Text block:
- Opening Delimiter -

You can’t miss George Taylor — he’ll be the mustached man wearing a black cowboy hat, a shiny belt buckle and snakeskin boots searching through the bushes for homeless veterans to help along forested trails in Florida. When Taylor finds them, he brings them supplies or talks to them about how they can apply for benefits or find housing.
Taylor, who founded National Veterans Homeless Support (NVHS) in 2008, is passionate about this cause because, after serving in Vietnam and returning home with PTSD, he was once a homeless veteran himself. The 65-year-old Taylor eventually learned that he could apply for benefits because of his disability, and now his mission is to inform other vets about the help available to them.
For the past two decades, he’s been dedicated to the cause of helping homeless vets, which has served as an effective therapy for him. “I was a better person with PTSD by helping that other person,” Taylor tells R. Norman Moody of Florida Today. “I learned a long time ago that with PTSD you can eliminate some of the symptoms by staying busy.”

- Closing Delimiter -

What this exercise asks:
a: List every piece of clothing or accessory that the article on George Taylor says he wears.
b: Please transcribe the article on George Taylor from "You can’t miss" to "or find housing.".
c: Go on with the article on George Taylor from the point where it stops.
The items have no connection to the article on George Taylor.

Raw data:

- Opening Delimiter -

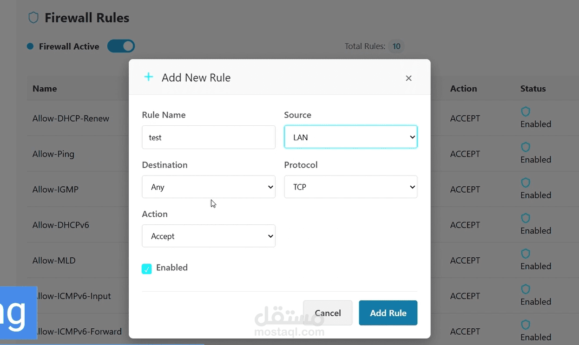Viewport: 579px width, 345px height.
Task: Click the Firewall Rules shield icon
Action: pyautogui.click(x=33, y=18)
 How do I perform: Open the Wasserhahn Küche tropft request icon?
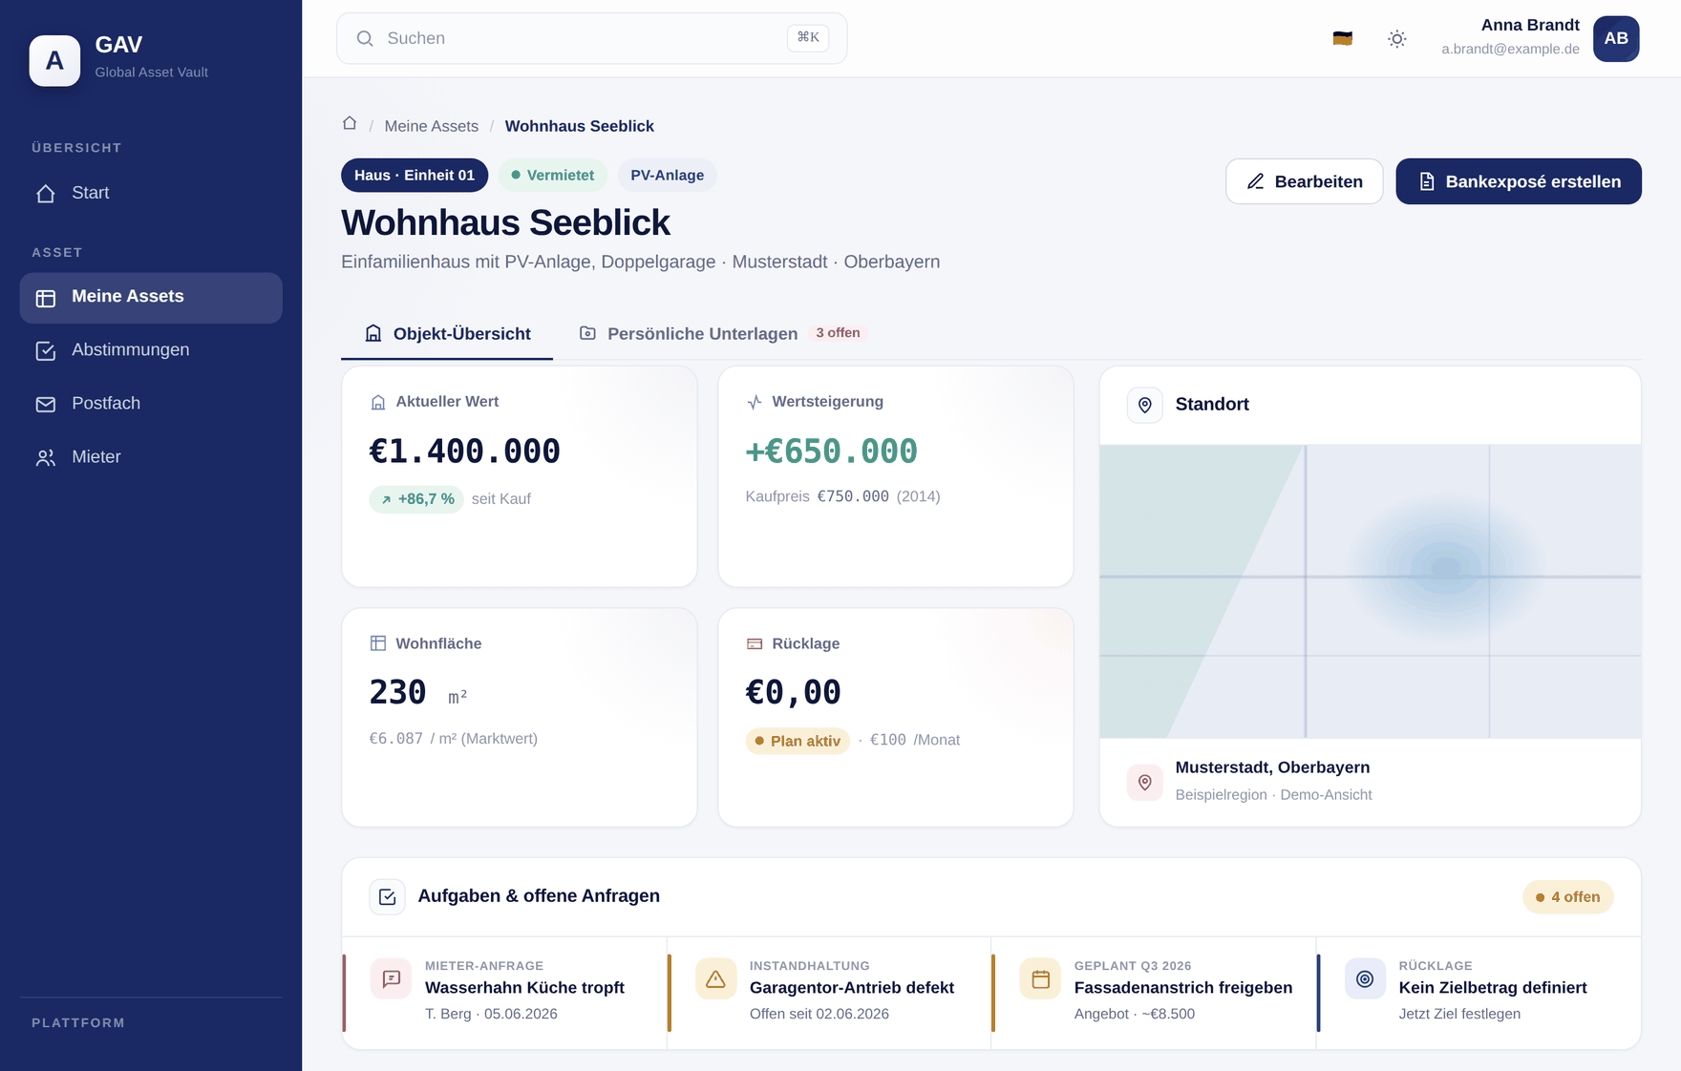[392, 978]
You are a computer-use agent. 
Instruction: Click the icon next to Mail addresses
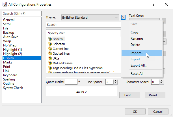[x=50, y=63]
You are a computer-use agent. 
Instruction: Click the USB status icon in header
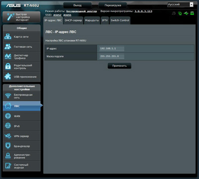(186, 13)
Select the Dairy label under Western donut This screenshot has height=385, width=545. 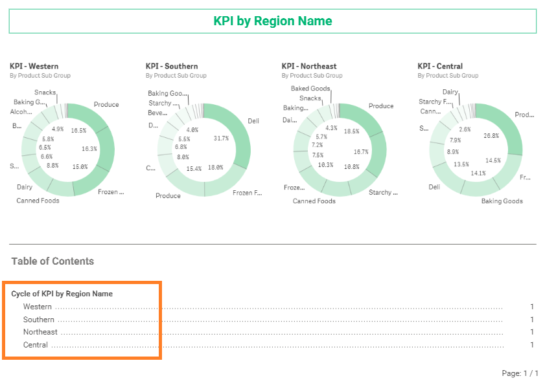coord(25,187)
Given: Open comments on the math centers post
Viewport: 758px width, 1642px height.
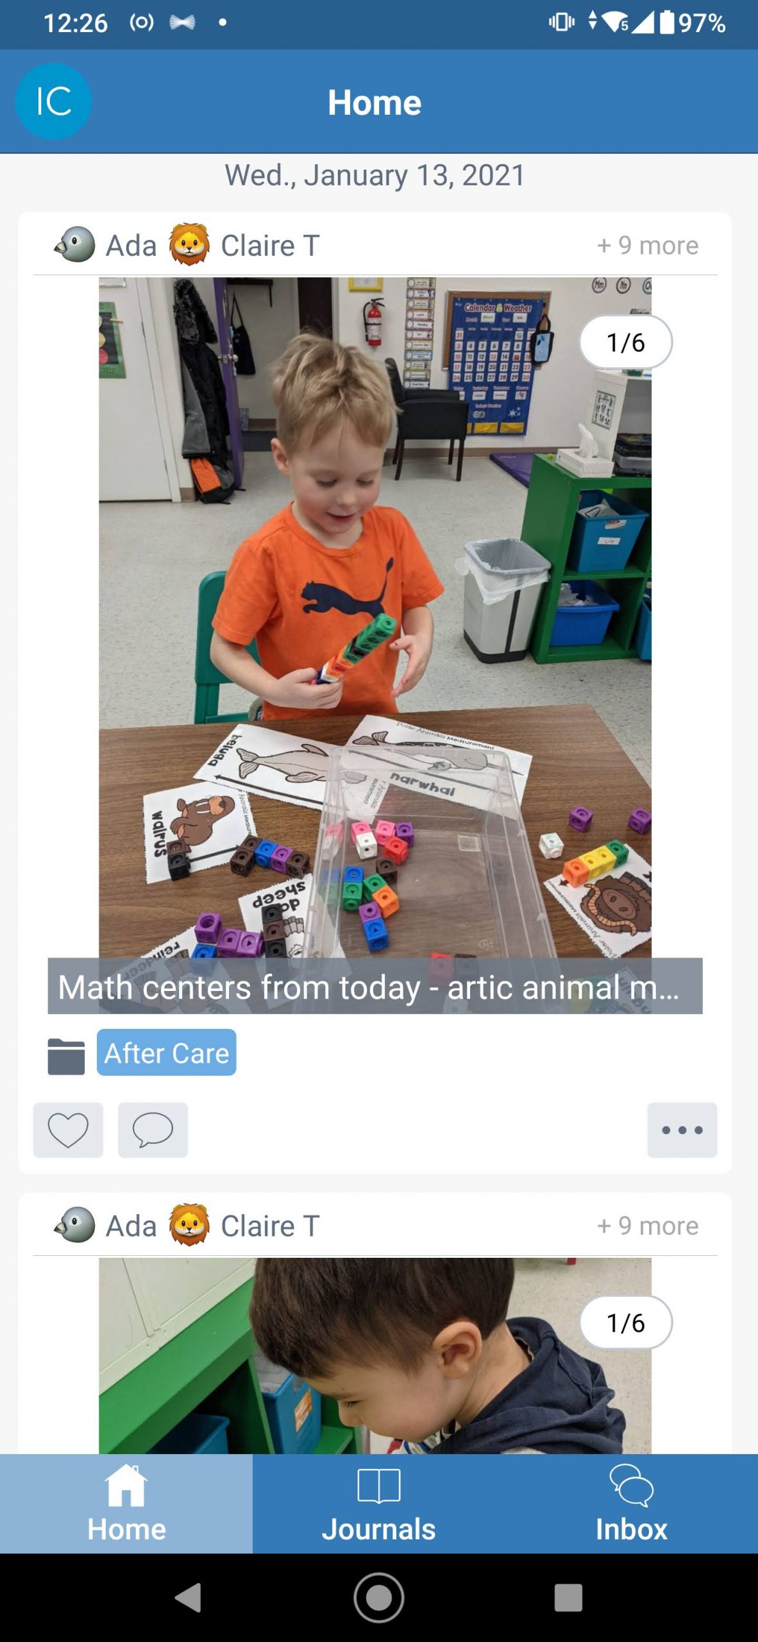Looking at the screenshot, I should [153, 1130].
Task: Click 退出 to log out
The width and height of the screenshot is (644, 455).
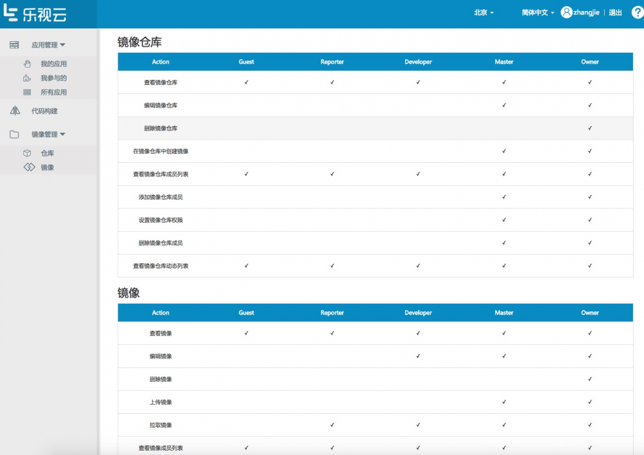Action: 615,12
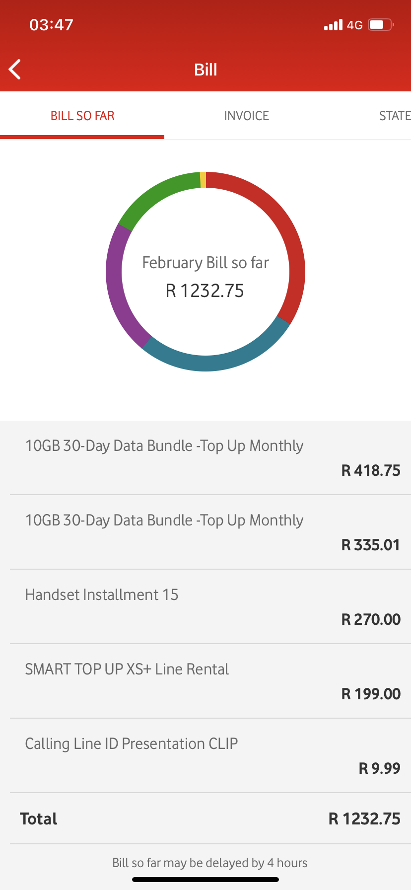Viewport: 411px width, 890px height.
Task: Select the Handset Installment 15 row
Action: click(206, 607)
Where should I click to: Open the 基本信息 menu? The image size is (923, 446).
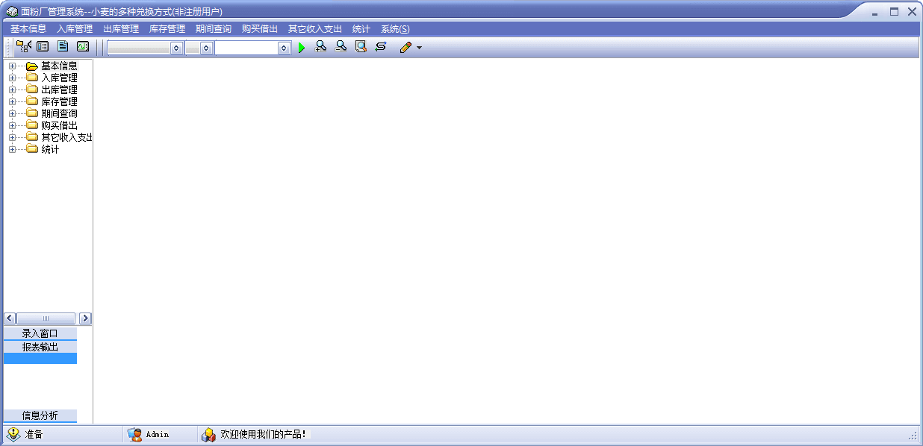pyautogui.click(x=28, y=29)
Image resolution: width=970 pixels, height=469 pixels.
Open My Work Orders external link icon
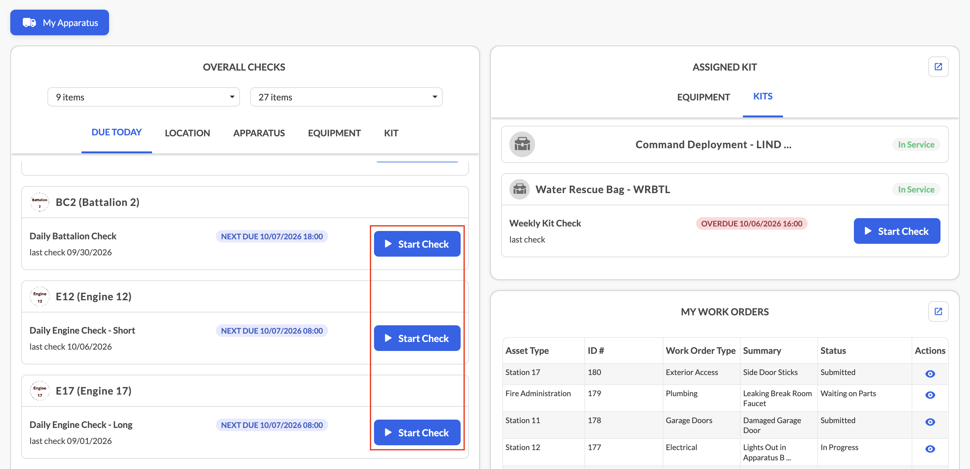(938, 312)
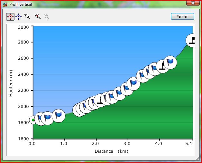Select the red crosshair cursor tool
The width and height of the screenshot is (202, 163).
[10, 16]
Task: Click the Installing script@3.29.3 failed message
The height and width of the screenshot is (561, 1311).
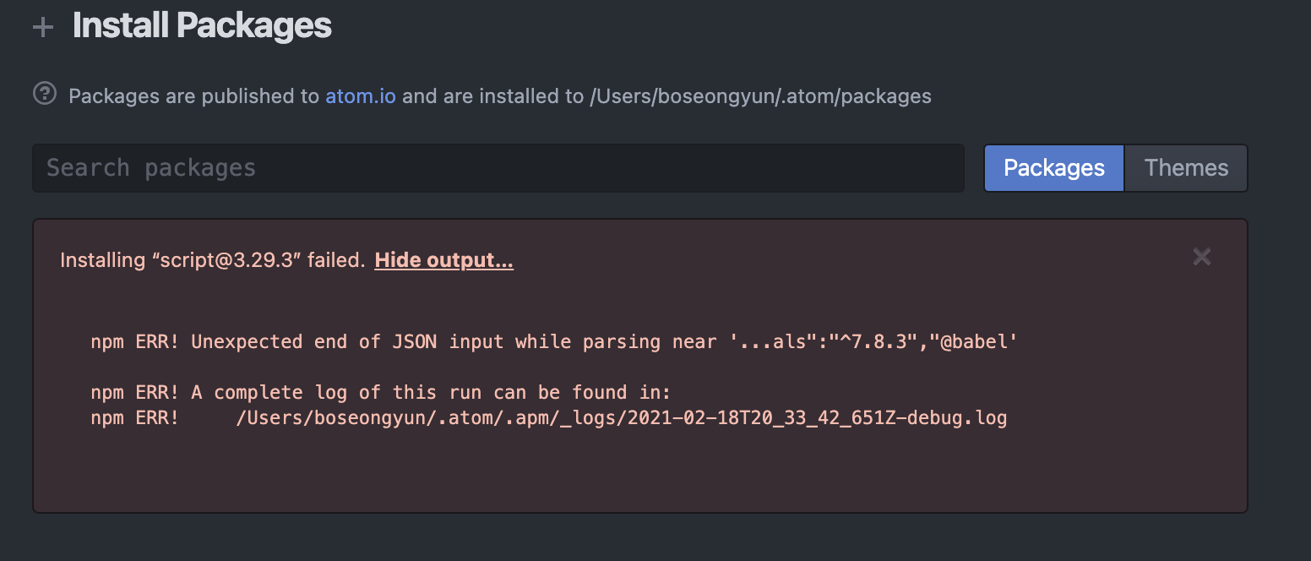Action: pyautogui.click(x=211, y=259)
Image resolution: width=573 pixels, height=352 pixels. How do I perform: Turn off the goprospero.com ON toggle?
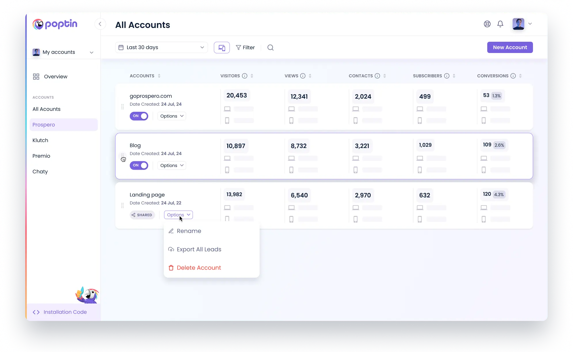coord(139,116)
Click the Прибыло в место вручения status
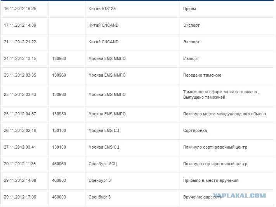 click(x=211, y=180)
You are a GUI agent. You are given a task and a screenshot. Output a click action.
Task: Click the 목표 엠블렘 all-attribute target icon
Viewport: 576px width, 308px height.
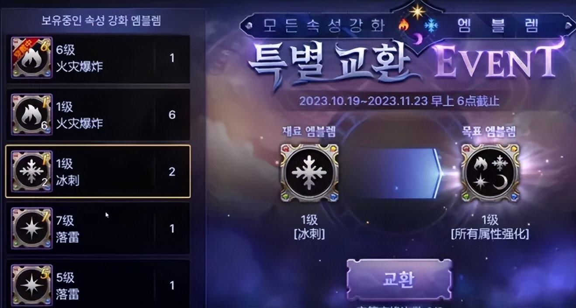(x=490, y=173)
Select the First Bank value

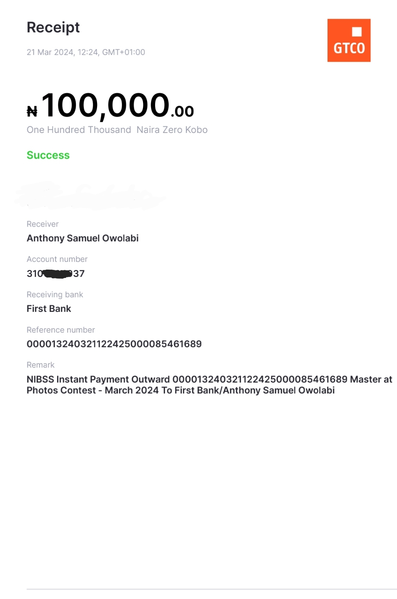[49, 309]
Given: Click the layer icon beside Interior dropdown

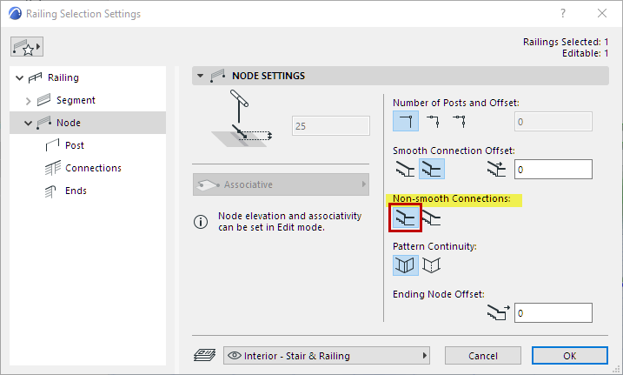Looking at the screenshot, I should 206,355.
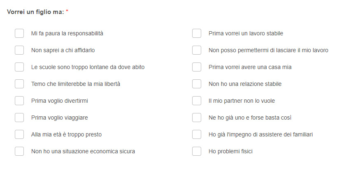Click the 'Prima voglio viaggiare' label text
Screen dimensions: 344x180
(59, 118)
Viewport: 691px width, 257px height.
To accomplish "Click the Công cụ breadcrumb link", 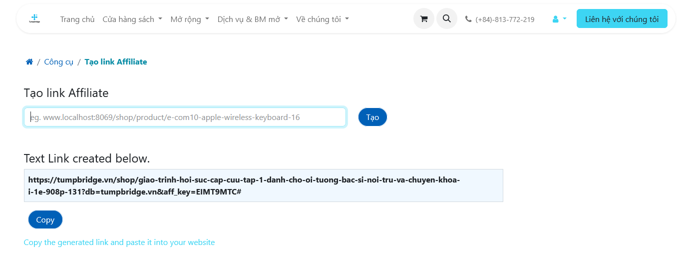I will [x=59, y=62].
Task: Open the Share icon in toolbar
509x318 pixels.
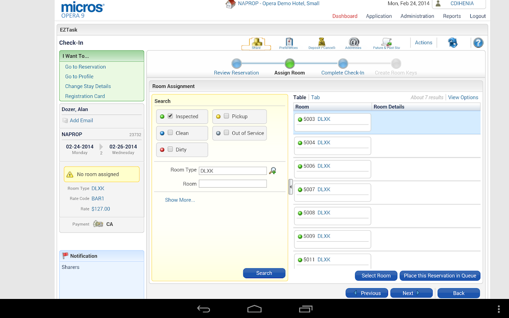Action: point(256,43)
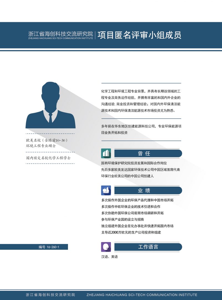
Task: Click the paragraph starting with 化学工程和环境工程专业背景
Action: (141, 101)
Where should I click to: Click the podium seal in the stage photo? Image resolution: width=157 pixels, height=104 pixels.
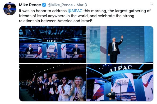tap(110, 94)
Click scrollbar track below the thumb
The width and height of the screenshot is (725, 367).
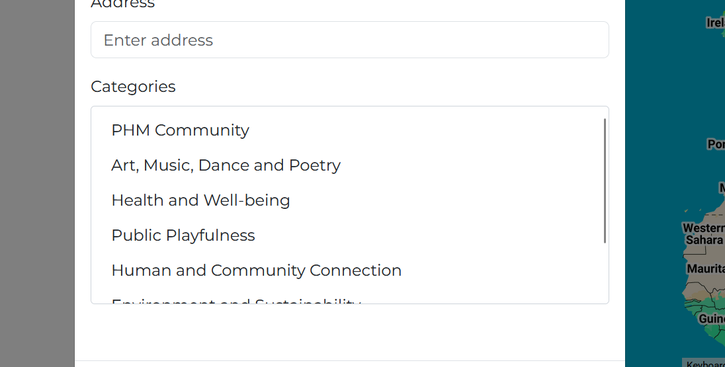[605, 272]
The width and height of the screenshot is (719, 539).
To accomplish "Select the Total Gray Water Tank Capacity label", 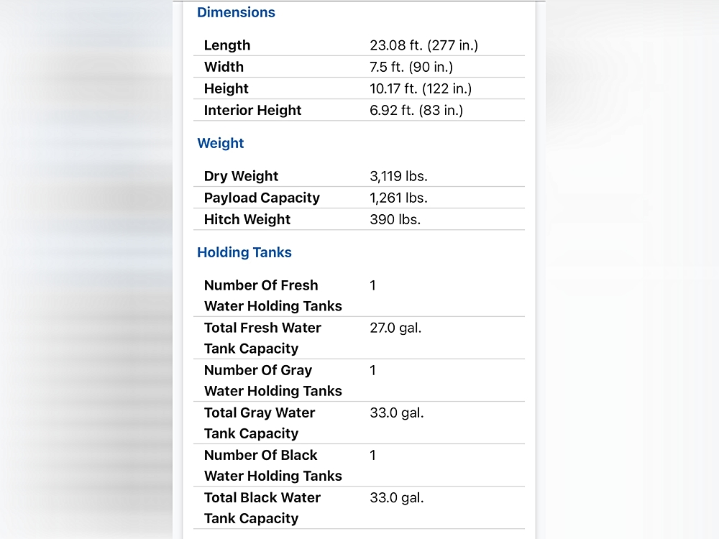I will coord(260,423).
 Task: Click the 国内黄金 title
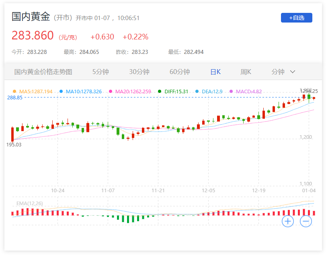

- Closing Delimiter -

Answers for the tasks:
a: black cowboy hat, shiny belt buckle, snakeskin boots

b:
You can’t miss George Taylor — he’ll be the mustached man wearing a black cowboy hat, a shiny belt buckle and snakeskin boots searching through the bushes for homeless veterans to help along forested trails in Florida. When Taylor finds them, he brings them supplies or talks to them about how they can apply for benefits or find housing.

c:
Since 1991, Taylor and his family have been helping vets. His kids even donated their allowances to the cause, and one of them, George Taylor Jr., grew up to become an Air Force Master sergeant and the vice president of NVHS.
For a long time, Taylor relied on donations and whatever funding he could scrape together to help veterans, but in 2012, the NVHS received a $1 million federal grant, followed by a $500,000 grant the year after. Unfortunately, the grants didn’t come through this year, but Taylor is trying to make up for the loss of funding through furious fundraising.
The infusion of funding allowed Taylor and NVHS to purchase, renovate and run five transitional housing units where 18 homeless vets can stay for up to two years while they try to become self-sufficient. Across Florida, NVHS also has held 16 stand down gatherings where struggling vets can receive medical and dental care, talk to counselors and learn about resources available to them.
Fifty-nine-year-old Adiel Brooks is one of the many veterans Taylor has helped over the years. Brooks has been staying in one of the transitional housing units for a few weeks, and now feels ready to try to reenter the upholstery business. “He is a good man,” Brooks says. “He is a good soldier. He looks out for me. He got me out of the woods.”